OTTAWA: The Bank of Canada on Wednesday held its key benchmark rate at 2.75%, citing the need to probe the effects of U.S. trade policy, but said another cut might be necessary if the economy weakened in the face of tariffs.

The decision marks the second time in a row that the central bank has remained on the sidelines after an aggressive cutting cycle which shrunk rates by 225 basis points over nine months.

“The trade conflict initiated by the United States remains the biggest headwind facing the Canadian economy,” Governor Tiff Macklem told a news conference, describing U.S. trade policy as highly unpredictable.

“There was a clear consensus to hold policy unchanged as we gain more information,” he said.

U.S. President Donald Trump on Wednesday doubled the tariff on imports of Canadian steel and aluminum to 50%.

The bank says it is weighing upward pressure on inflation from higher prices and downward pressure from sluggish growth.

Macklem said the Canadian economy had been softer but not sharply weaker, while noting that underlying inflation might be stronger than the bank had suspected.

“On balance, members thought there could be a need for a reduction in the policy rate if the economy weakens in the face of continued U.S. tariffs and uncertainty, and cost pressures on inflation are contained,” he said.

Canada’s annual inflation rate fell to 1.7% in April due to a drop in energy prices, but closely tracked core measures of inflation rose above the bank’s target range of 1% to 3% in the same month.

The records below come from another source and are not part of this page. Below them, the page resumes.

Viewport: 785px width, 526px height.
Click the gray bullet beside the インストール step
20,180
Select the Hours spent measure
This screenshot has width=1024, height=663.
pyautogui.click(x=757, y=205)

“Higher core inflation can be partly attributed to higher goods prices, including food, and may reflect the effects of trade disruption,” Macklem said.

Economists had predicted the bank would most likely hold its key policy rate in June, seeking to prevent higher inflation.

Macklem said recent surveys showed consumers were bracing for higher prices and many businesses say they intend to pass on tariff costs.

Lingering uncertainty on the impact of tariffs, the outcome of trade negotiations and new trade actions means the bank will be less forward looking, Macklem said, repeating his comments from April.

“Faced with unusual uncertainty, Governing Council is proceeding carefully, with particular attention to the risks,” he said, adding that the BoC would continue to support economic growth while ensuring inflation remained under control.

First quarter growth was better than expected but the business investment and domestic spending were largely subdued. Economists predict this trend is likely to continue, and Macklem said second quarter growth would be substantially weaker.